This task calls for the lines below starting at the one containing "You are a GUI" and ending at the one containing "Given: Click the health score progress bar", repeated exactly with both ends kept and pictures left out.
+++ MATERIAL FOR THE TASK
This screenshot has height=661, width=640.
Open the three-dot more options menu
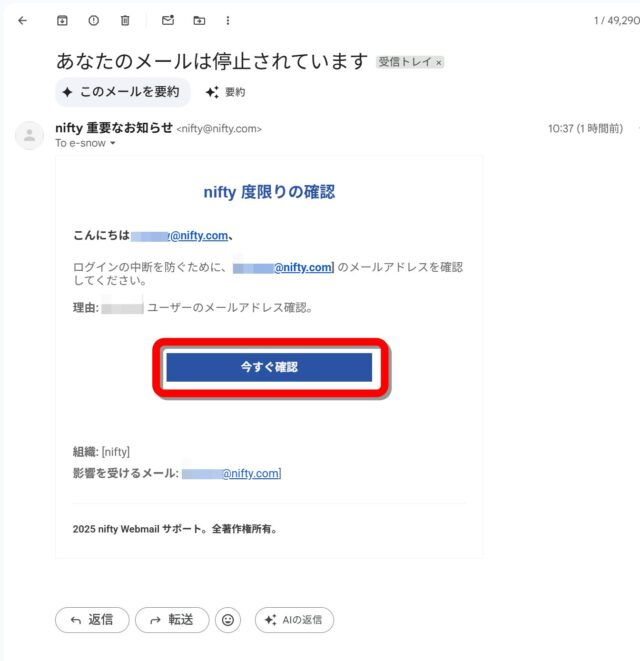click(228, 20)
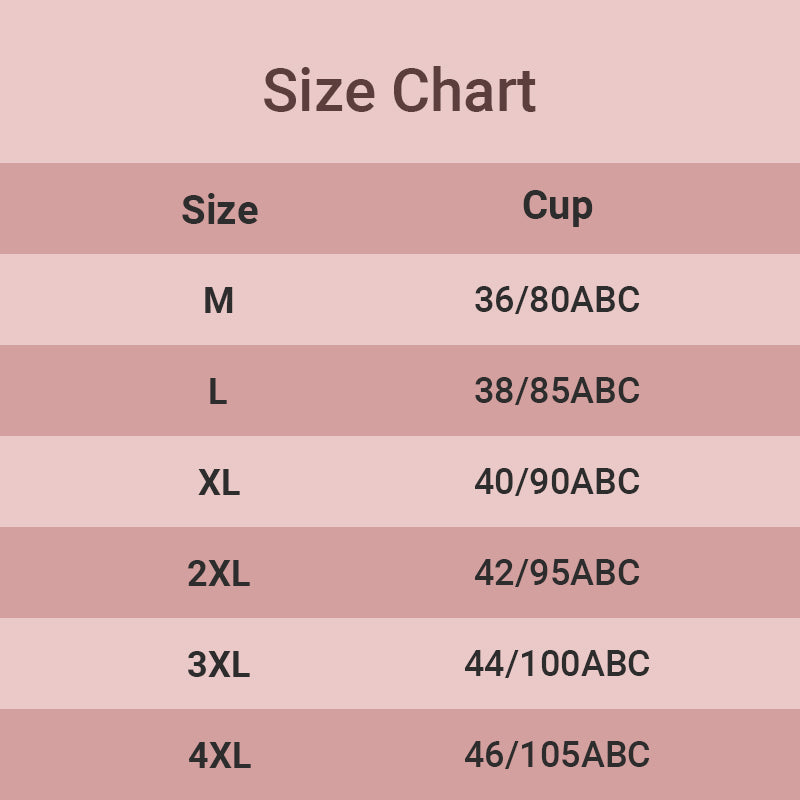
Task: Select the 46/105ABC cup value
Action: point(557,755)
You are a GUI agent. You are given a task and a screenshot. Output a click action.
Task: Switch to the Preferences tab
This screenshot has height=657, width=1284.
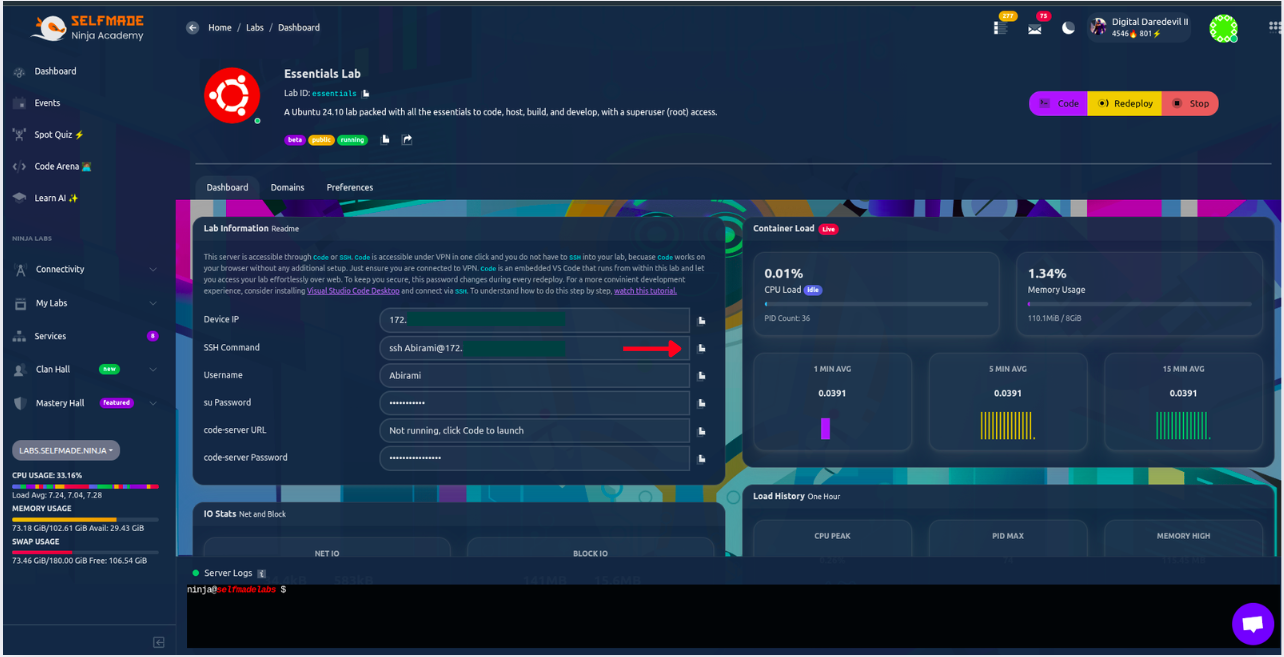coord(349,188)
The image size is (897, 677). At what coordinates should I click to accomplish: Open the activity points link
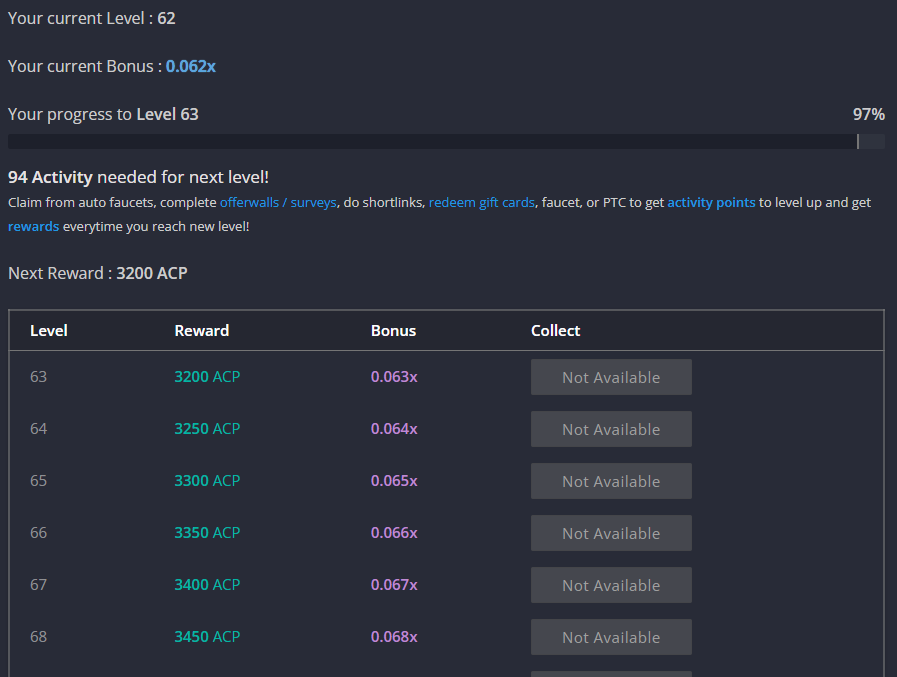(x=711, y=203)
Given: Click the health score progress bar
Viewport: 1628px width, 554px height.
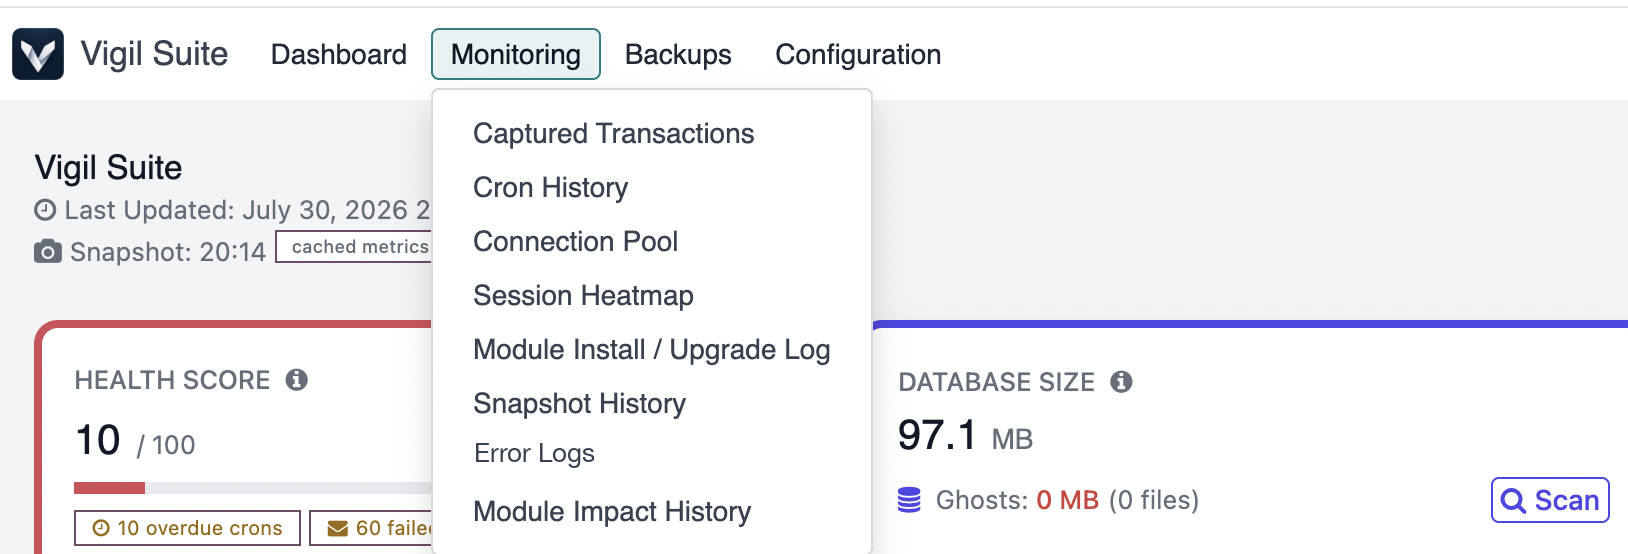Looking at the screenshot, I should (253, 488).
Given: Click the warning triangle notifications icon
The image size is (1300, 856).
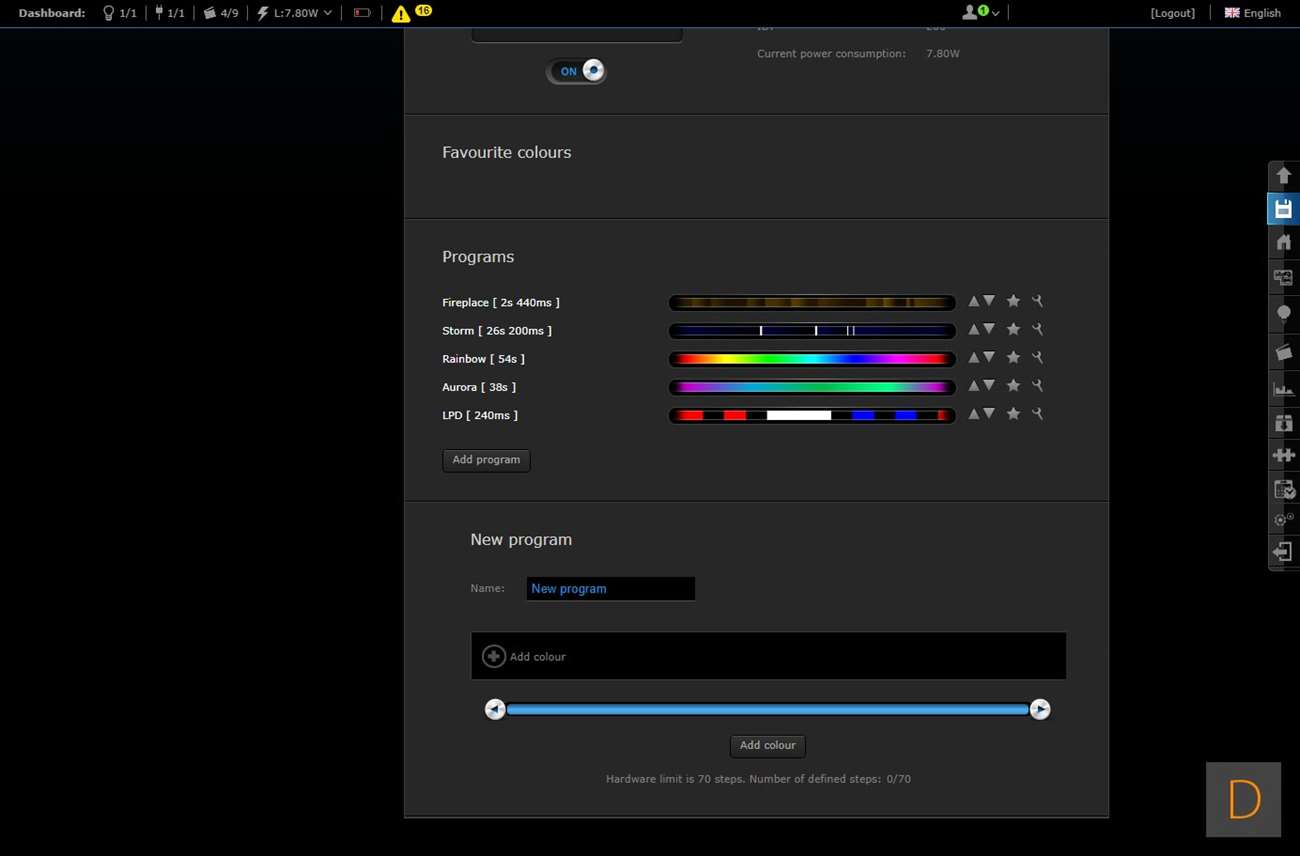Looking at the screenshot, I should coord(401,14).
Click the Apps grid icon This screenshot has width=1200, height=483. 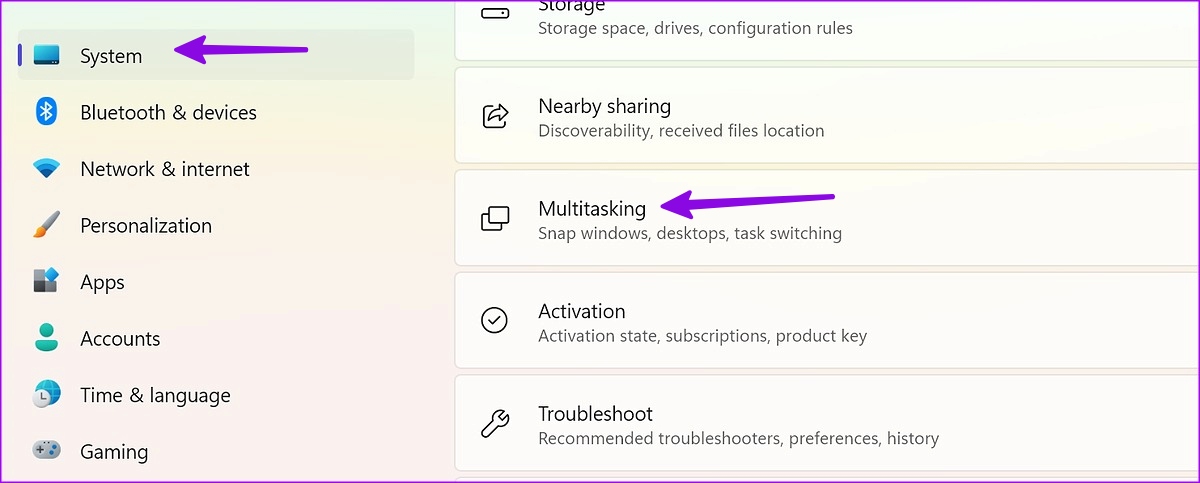46,281
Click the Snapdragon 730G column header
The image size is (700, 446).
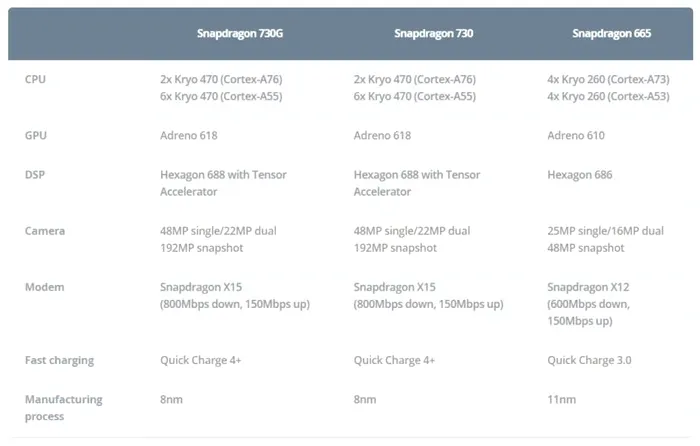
++++++
EXERCISE ANSWER:
You are a GUI agent. You are given a task and a screenshot. Output a click action.
Task: Switch to the Preferences tab
This screenshot has height=657, width=1284.
coord(349,188)
The image size is (897, 677). At what coordinates should I click to accomplish: Open the activity points link
(x=711, y=203)
Given: Click the health score progress bar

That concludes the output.